電気を通すプラスチックを発見してノーベル化学賞を受賞した白川英樹氏の講演/対談/原稿などをまとめた本。全部で5章からなるけど、原稿集という性格から1冊の本として系統だっているわけではなく、章によっては同じような話が繰り返し書かれている部分も多い。整理し直して伝記としてまとまっている方が読みやすいんだけど、新書なんだから別にこれでも読むのが大変というわけではない。
さて、私は一応理系なんだけど化学は実はさっぱり。特に有機化学はほとんど授業を聴いてなかったので知識としては無いに等しい。
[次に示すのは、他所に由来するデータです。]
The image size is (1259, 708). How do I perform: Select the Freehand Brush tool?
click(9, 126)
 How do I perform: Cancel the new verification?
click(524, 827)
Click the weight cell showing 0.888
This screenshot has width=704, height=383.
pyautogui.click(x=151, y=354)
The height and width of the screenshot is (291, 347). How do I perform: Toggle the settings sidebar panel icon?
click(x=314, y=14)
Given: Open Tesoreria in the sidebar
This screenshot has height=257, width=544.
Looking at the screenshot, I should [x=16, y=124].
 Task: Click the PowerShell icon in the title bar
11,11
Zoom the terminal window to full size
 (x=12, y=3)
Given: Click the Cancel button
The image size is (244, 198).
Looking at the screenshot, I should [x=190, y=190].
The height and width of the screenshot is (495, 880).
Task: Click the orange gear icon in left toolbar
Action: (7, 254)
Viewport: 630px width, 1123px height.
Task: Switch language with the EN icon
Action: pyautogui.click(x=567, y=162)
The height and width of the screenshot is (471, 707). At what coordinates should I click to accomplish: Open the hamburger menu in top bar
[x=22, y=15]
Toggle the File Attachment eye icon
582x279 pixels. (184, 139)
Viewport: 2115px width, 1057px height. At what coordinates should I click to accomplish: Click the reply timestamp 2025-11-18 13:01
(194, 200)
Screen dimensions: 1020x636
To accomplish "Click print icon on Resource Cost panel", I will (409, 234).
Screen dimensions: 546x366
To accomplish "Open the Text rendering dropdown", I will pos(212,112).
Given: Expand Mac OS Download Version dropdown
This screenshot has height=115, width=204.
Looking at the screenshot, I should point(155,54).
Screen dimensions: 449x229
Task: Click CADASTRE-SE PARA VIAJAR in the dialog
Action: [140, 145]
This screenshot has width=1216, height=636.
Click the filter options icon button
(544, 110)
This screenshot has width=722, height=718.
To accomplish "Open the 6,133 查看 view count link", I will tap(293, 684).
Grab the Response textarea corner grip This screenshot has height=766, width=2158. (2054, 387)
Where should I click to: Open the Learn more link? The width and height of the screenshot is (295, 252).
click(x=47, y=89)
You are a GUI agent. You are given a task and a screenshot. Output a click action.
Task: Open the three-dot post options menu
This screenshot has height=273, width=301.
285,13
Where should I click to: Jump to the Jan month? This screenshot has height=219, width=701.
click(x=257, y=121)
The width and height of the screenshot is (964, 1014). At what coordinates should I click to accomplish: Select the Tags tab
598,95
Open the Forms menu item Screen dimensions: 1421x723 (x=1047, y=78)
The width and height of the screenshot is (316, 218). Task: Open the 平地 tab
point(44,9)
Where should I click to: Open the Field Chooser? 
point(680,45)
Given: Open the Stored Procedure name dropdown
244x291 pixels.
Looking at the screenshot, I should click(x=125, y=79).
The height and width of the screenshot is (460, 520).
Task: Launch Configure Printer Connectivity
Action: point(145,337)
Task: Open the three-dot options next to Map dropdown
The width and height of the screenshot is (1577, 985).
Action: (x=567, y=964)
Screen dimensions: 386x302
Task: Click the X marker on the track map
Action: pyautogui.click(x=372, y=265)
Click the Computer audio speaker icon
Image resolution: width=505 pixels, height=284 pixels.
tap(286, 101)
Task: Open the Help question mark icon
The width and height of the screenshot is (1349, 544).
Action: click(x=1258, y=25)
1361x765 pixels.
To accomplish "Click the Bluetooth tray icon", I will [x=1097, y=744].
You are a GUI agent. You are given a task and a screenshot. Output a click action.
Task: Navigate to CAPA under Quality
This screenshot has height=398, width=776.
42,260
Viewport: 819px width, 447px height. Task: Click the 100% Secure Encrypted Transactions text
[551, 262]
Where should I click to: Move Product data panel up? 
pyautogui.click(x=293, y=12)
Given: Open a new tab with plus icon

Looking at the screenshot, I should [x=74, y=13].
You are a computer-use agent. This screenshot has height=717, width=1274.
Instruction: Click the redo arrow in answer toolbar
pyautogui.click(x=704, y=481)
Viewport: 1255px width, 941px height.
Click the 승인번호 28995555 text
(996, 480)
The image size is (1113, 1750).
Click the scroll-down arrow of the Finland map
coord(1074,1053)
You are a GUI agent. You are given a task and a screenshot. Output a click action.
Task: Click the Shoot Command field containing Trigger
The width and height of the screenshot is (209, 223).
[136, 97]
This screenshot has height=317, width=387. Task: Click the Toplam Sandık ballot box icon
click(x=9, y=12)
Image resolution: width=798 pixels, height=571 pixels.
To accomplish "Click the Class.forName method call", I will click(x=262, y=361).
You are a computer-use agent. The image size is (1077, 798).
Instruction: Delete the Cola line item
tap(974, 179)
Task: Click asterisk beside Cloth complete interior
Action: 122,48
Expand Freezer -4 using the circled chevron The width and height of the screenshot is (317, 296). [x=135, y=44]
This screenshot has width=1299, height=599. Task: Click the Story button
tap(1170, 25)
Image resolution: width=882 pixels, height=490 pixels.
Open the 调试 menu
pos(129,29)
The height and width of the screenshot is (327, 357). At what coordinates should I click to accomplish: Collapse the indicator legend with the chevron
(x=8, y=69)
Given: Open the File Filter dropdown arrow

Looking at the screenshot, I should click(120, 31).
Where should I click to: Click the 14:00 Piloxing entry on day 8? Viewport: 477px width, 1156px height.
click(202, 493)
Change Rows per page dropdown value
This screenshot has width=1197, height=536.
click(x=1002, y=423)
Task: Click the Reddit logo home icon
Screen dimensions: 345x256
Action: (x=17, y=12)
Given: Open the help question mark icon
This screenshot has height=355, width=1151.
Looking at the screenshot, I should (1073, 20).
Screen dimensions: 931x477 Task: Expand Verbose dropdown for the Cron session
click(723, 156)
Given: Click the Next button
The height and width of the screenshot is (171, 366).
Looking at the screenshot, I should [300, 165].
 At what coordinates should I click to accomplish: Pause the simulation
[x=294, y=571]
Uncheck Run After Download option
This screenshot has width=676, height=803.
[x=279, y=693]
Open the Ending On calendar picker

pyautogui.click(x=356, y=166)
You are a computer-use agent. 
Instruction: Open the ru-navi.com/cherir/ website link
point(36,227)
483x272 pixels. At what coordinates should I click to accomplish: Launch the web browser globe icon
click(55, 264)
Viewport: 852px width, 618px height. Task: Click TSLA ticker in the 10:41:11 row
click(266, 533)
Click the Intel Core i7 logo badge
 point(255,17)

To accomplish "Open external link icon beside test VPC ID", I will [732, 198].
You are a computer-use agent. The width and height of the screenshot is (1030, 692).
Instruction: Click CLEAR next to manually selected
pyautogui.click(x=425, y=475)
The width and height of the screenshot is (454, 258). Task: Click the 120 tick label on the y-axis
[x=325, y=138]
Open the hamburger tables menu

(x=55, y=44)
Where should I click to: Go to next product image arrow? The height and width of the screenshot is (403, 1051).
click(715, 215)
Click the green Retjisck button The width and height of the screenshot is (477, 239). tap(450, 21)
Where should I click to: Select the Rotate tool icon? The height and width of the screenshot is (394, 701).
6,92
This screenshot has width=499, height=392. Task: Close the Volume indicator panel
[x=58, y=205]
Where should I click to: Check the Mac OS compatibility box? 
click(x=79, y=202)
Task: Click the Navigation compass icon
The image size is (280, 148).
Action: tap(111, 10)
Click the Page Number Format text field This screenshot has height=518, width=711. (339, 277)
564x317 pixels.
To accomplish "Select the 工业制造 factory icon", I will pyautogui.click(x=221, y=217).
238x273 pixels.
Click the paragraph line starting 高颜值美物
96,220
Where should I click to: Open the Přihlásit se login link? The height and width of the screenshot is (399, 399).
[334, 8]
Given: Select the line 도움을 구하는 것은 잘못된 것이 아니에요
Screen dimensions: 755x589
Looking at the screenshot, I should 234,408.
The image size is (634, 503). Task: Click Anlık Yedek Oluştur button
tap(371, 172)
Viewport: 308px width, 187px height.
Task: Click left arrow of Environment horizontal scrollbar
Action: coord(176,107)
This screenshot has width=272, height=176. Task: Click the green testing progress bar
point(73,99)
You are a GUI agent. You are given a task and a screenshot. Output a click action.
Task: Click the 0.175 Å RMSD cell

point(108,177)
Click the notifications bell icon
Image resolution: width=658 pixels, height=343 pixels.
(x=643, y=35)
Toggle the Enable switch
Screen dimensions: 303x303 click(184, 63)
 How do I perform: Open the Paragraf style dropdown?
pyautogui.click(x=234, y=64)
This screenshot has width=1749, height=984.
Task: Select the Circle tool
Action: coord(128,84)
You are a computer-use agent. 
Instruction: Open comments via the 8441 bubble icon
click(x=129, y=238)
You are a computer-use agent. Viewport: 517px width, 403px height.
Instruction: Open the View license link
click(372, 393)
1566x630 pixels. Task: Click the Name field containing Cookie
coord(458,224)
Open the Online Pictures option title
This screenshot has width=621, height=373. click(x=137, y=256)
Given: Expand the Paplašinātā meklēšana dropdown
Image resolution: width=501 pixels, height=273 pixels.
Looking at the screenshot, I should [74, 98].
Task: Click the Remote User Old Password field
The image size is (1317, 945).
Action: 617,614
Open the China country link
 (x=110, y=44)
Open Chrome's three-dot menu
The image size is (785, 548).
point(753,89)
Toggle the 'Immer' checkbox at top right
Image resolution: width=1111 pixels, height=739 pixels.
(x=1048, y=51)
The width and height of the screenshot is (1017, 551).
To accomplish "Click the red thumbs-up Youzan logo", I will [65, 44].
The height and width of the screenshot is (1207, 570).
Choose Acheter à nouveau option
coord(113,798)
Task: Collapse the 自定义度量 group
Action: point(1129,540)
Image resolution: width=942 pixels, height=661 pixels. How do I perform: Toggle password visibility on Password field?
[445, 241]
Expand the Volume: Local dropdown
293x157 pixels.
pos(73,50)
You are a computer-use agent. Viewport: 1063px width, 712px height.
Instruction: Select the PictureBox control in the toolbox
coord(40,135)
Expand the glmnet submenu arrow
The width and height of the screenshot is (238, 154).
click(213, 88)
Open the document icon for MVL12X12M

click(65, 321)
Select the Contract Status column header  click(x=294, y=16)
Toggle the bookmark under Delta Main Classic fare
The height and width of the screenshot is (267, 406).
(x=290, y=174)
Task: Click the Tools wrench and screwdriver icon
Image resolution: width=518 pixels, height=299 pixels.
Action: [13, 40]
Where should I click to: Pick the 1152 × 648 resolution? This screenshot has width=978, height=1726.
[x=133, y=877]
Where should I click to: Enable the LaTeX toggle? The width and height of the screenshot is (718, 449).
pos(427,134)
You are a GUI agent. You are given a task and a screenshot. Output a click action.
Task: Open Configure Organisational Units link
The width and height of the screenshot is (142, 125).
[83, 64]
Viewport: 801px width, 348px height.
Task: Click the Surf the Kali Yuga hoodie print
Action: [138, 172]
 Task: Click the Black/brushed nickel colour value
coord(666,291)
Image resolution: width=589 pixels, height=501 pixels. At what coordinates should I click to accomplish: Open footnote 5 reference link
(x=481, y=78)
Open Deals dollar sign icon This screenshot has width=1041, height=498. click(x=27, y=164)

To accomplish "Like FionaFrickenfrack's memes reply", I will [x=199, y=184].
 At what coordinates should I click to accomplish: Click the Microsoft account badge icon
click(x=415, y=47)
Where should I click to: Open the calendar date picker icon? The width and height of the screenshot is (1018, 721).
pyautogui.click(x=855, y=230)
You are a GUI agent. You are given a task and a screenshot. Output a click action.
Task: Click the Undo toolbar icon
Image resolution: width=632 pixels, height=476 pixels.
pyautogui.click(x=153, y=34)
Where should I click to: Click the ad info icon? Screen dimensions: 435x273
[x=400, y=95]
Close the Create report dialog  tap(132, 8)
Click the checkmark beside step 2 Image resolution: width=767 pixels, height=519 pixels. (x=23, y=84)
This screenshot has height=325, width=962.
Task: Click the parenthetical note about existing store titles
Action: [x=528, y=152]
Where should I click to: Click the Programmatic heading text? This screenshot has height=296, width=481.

だもんで、本書でも導電性高分子の合成法や組成などの説明ははっきり言ってさっぱりわからん。情けないけど、しゃーないわな。
じゃ本書を読んで何も分からなかったかというと、まあそこまで絶望的でもない。試薬の量を間違えた偶然から発見に至った経緯や、ペンシルバニア大学に渡って研究した話、大学や研究室の様子などは読み物的に読んでもおもしろい。
ただ、なんと言ってもすごいなぁと思うのは、本書が出版された時点で白川氏は60をとおに過ぎているのに、まだこれから新しいテーマに取り組もうとしている姿勢。研究者ってのはある意味普通の人間とは違うもんだし、なかでもノーベル賞受賞者を常人と比べるのは間違ってるけど、それにしてもその意欲とバイタリティはすごいね。